In parallel, the problem is a lot harder--"total" is a sequential bottleneck, since everybody has to add to it simultaneously. In OpenMP, with a small number of threads, "reduction(+:total)" creates private copies, and adds them up with atomic operations, but this doesn't scale well to the many thousands of threads on a GPU, because it takes time in O(p) for p processors.

Another algorithm that scales much better is a tree-based summation, shown here for 16 elements. To go from bottom up, we might begin by summing pairs of two elements, then summing across groups of four elements, then eight, and finally all sixteen.
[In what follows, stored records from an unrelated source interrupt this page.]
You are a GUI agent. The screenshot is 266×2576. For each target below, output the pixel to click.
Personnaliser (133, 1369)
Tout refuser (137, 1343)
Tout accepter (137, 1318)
This direction is useful for tree-based networks, which have links along these paths, since most communication is with your immediate neighbors.
parallel prefix-like tree summation (reduction) [image is derivative work from public domain WikipediaFile:Prefix_sum_16.svg]

parallel prefix-like tree summation (reduction) [image is derivative work from public domain WikipediaFile:Prefix_sum_16.svg]
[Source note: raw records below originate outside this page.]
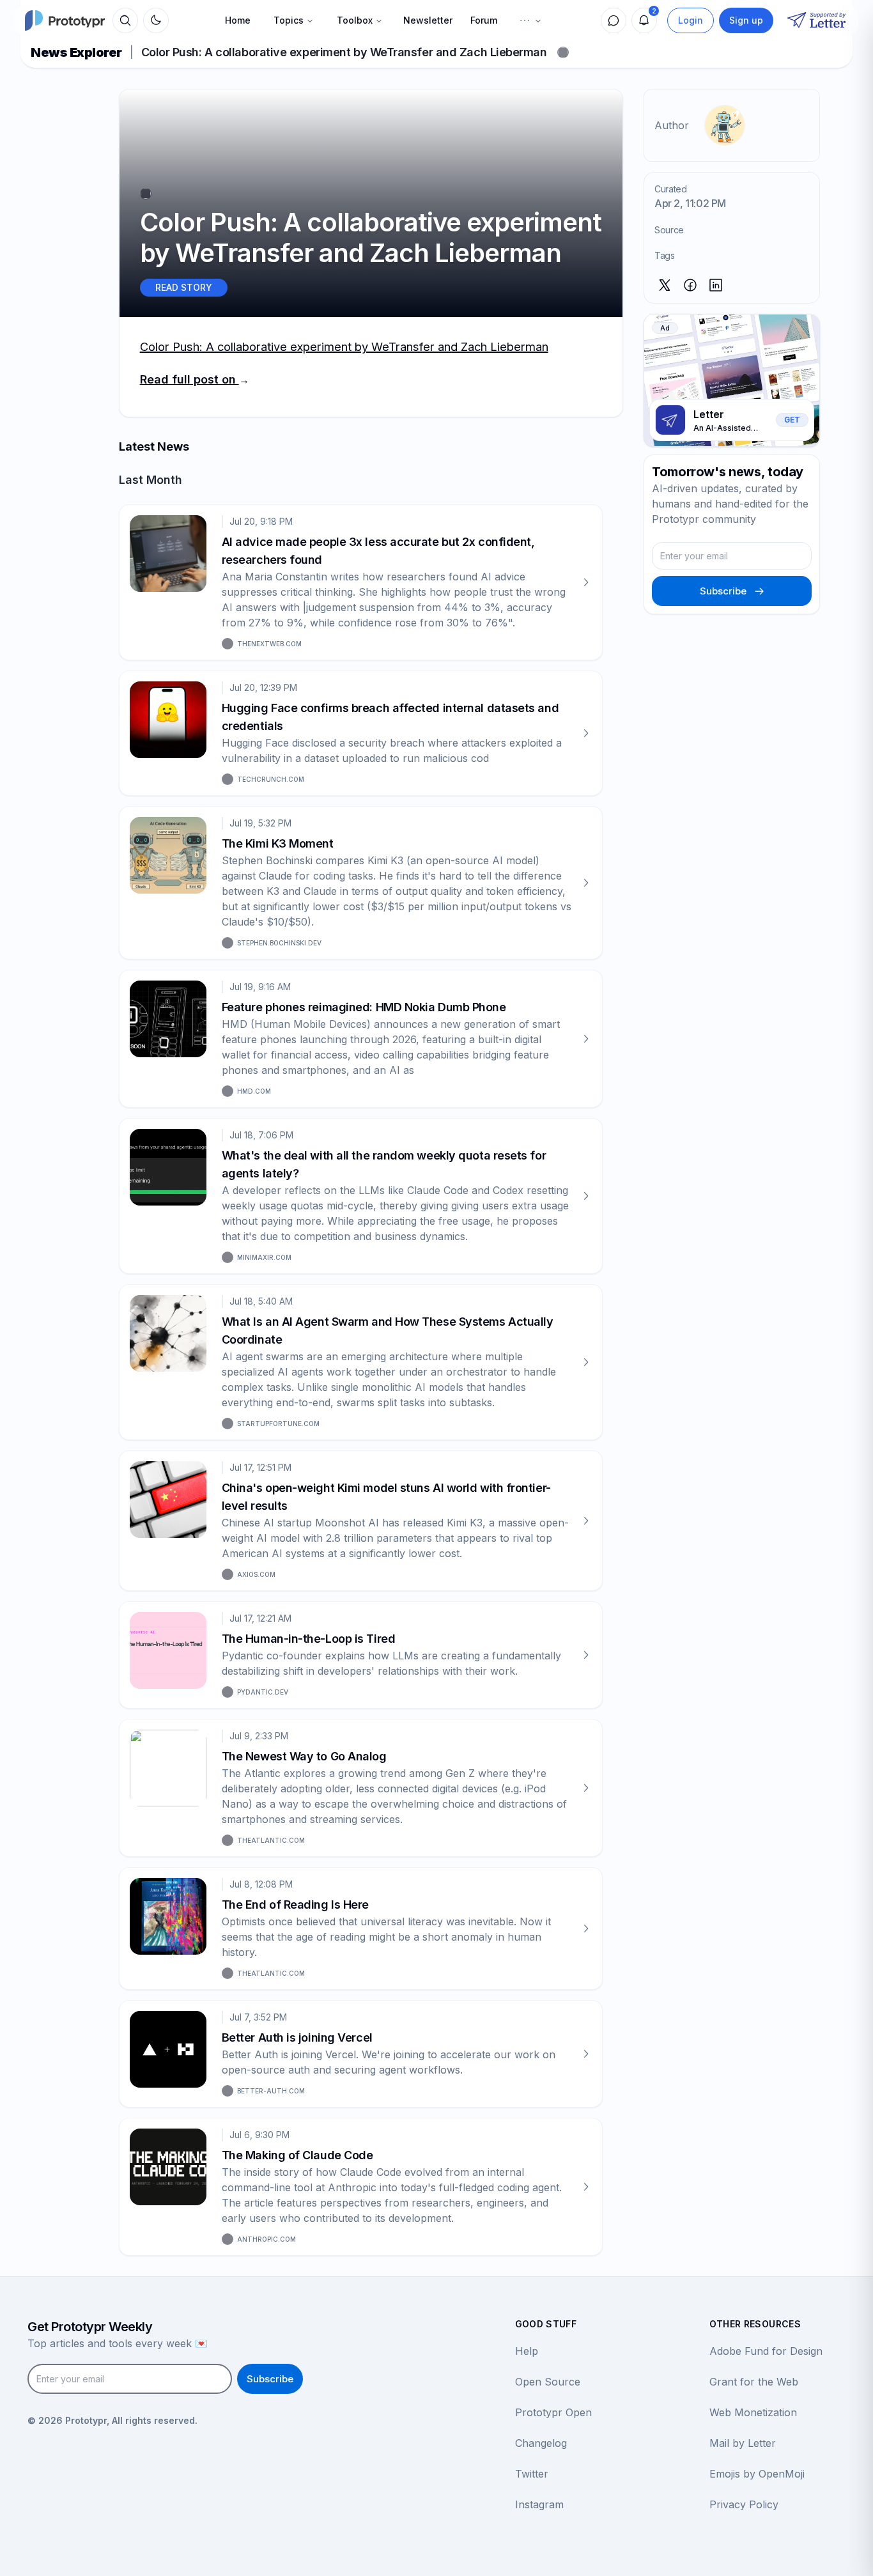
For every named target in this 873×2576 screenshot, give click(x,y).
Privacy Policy (743, 2504)
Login (690, 20)
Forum (483, 20)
To go from top down, you might first reduce the 16 element array to an 8 element array, then reduce that to a 4 element array, and so on. But it's not a clear performance winner:

For top down, the set of active elements is scattered across the machine. This is good for heat dissipation, but it may hurt branch locality depending on how elements get activated.
For bottom up, the set of active elements is contiguous. This is a little simpler to write in many GPU languages, and makes the parallel cache coherence problem a bit easier to solve. Yet access locality is reduced, because most reads are to distant elements (crossing the machine).
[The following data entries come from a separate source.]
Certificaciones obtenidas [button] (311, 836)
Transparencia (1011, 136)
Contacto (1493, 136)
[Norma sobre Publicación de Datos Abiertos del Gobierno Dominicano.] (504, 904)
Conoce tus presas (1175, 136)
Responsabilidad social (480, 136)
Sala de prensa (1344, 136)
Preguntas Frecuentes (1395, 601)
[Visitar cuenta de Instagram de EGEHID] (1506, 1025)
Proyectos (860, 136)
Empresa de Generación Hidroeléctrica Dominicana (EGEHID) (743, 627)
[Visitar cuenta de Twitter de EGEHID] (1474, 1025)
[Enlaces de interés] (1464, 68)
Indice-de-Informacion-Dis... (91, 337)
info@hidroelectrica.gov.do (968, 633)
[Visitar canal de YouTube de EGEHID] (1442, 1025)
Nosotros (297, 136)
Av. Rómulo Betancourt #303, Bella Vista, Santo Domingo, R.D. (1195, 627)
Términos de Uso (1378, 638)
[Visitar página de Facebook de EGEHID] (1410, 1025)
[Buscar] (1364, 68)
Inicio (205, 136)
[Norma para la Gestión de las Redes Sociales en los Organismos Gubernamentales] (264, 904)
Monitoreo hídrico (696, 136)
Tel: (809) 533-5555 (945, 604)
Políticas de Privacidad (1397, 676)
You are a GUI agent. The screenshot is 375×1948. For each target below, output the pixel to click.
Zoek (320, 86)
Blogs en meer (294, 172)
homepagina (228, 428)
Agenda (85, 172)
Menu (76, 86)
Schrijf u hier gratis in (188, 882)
The code for the bottom-up version is:

GPU_KERNEL(
 totalFloats,(__global<float *> arr,int length,int step),
 {
	int srcIdx=step*i+step/2;
	if (srcIdx<length)
		arr[step*i]+=arr[srcIdx];
 }
)

/* Total up the n values in this array into arr[0].
   Does this recursively, using log(n) kernel invocations. */
void totalArray(gpu_vector<float> &arr,int n)
{
	for (int step=2;step/2<n;step*=2) {
		totalFloats(arr,n,step).run((n+step-1)/step);
	}
}

And a top-down version. This could be implemented by calling a log number of kernels, like above. But it's quite a bit faster to do a single kernel call with a loop on the GPU, for either bottom-up or top-down:

/* Top-down version, with loop on the GPU */
GPU_KERNEL(
 topdownAllFloats,(__global<float *> arr,int n),
 {
   while (n>1) {
	int stride=(n+1)/2; // round up to find memory offset
	int srcIdx=i+stride;
	if (srcIdx<n)
		arr[i]+=arr[srcIdx];
	barrier(CLK_GLOBAL_MEM_FENCE); /* subtle: needed so we can read newly added values */
	n=stride; /* new size is everything except what we've already read */
   }
 }
)

(Try this in NetRun now!)

On the NetRun GTX 280, this gives:

OpenCL initialized with 30 compute units
seq CPU total=8.00104e+06  (421.938us)
seq GPU total=8.00104e+06  (2853.99us)
bottom-up total=8.00184e+06  (345.965us)
topdown monokernel total=8.00184e+06  (170.045us)
Analytic total=8.00184e+06

Note that even with a small 8000-entry array, a sequential linear summation is disaster on the GPU. It's pretty fast on the CPU because the CPU is optimized for single-processor performance. Either recursive version is much faster, O(lg n) versus O(n), and more accurate (due to roundoff). Both effects just get worse as the array gets bigger.

You can do even better yet by putting the lower levels of the tree summation into GPU "__local__" memory, which allows you to use local thread synchronization instead of calling a second kernel, and by running the highest levels of the tree on the CPU, where sequential summation is faster. But both of these implementation adjustments just tweak the asymptotic constant--the big speedup is using a good parallel algorithm!